There are two related issues that are not well addressed in this book. The first is that commercialisation often leads to greater economic inefficiency. This is not just because it limits choice, but also because it allows market problems to remain unresolved. Paying to jump to the head of the queue – at an airport, in a call to the bank, or at a clinic – means that the queuing system is not working efficiently. Instead of fixing it, payments for favoured treatment just perpetuate the problem and allow it to be ignored. Economic efficiency gets worse, not better.
The other issue is that of ugliness. Many people will complain about graffiti, but then sit at home and watch a cable TV channel in which the screen is littered with advertisements, logos and redundant information, often obscuring what you are trying to watch. People complain about billboards and placards on the streets, but do so while wearing clothes that carry the names and logos of companies and sponsors. Are cable stations and companies paying us for the privilege of helping them and degrading ourselves in this way? Of course not: we pay them to be abused. Advertisements appear on pieces of fruit, stamped into sand on the beach, all over public transport and schools, and in public parks. Money culture has made our environment cluttered and ugly. Local governments will say that this is the only way they can afford to maintain public spaces and services, which means the problem of insufficient public funding is not being addressed. Instead, we allow lazy and unimaginative public officials to treat the symptom by commercial littering rather than fix the problem.

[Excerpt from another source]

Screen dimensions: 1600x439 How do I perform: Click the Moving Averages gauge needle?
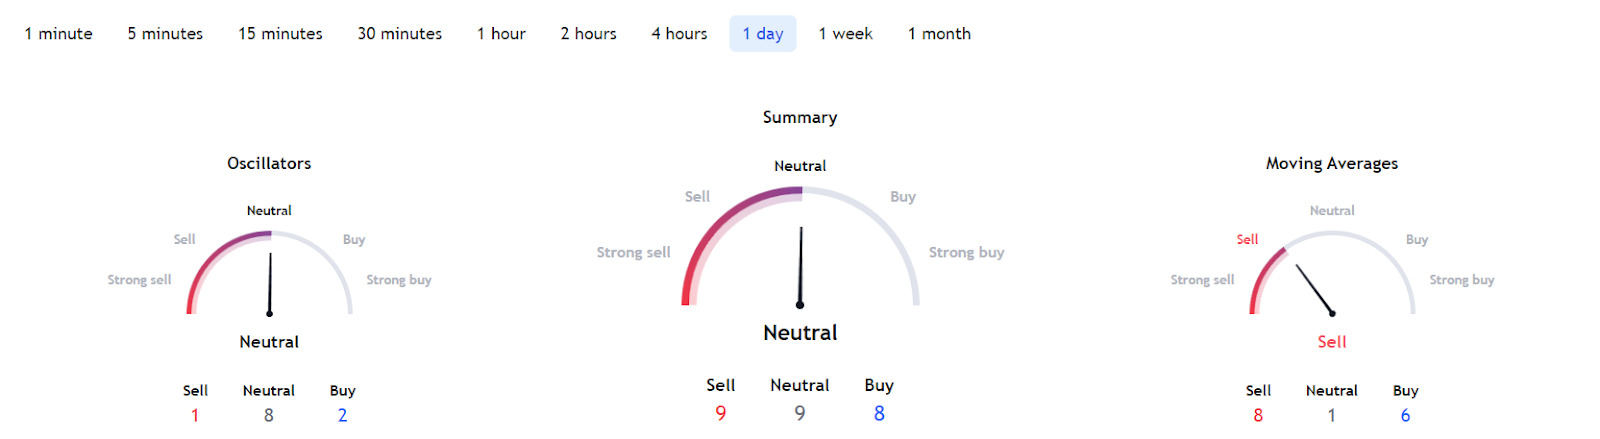pyautogui.click(x=1315, y=290)
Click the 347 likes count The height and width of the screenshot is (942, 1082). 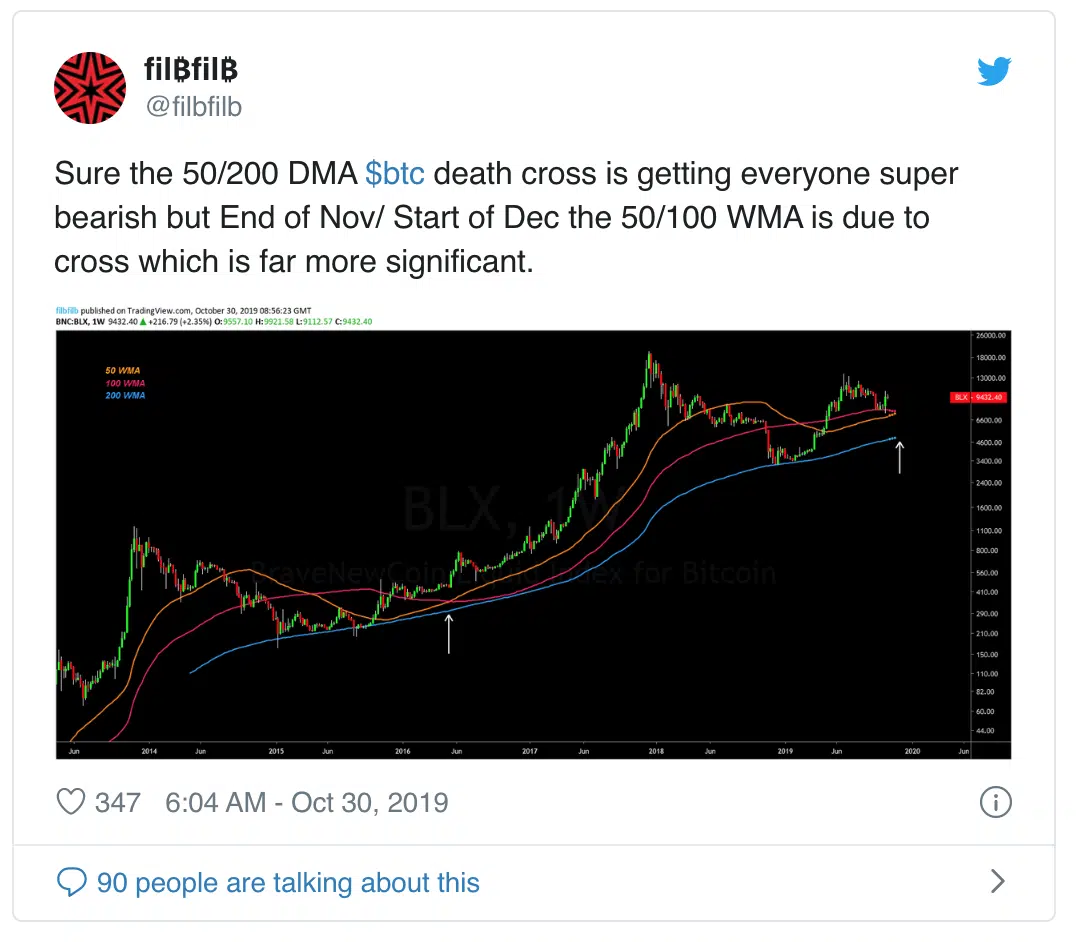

Most people will be surprised, and many people appalled, at the range and number of examples that Sandel cites in this book. The weakness in his presentation is that the key arguments against money culture are inserted here and there in the text more as comments on the examples rather than being a cohesive argument about the nature of modern society. His criticisms could have been much stronger with a better developed structure, but there is still plenty for the thoughtful reader to ponder. The question is: what can we do to turn the tide? Sandel offers no advice on this other than a plea to re-inject morals and ethics into public debate. It’s a start, but given the squalid state of post-1980s politics we have an awfully long way to go.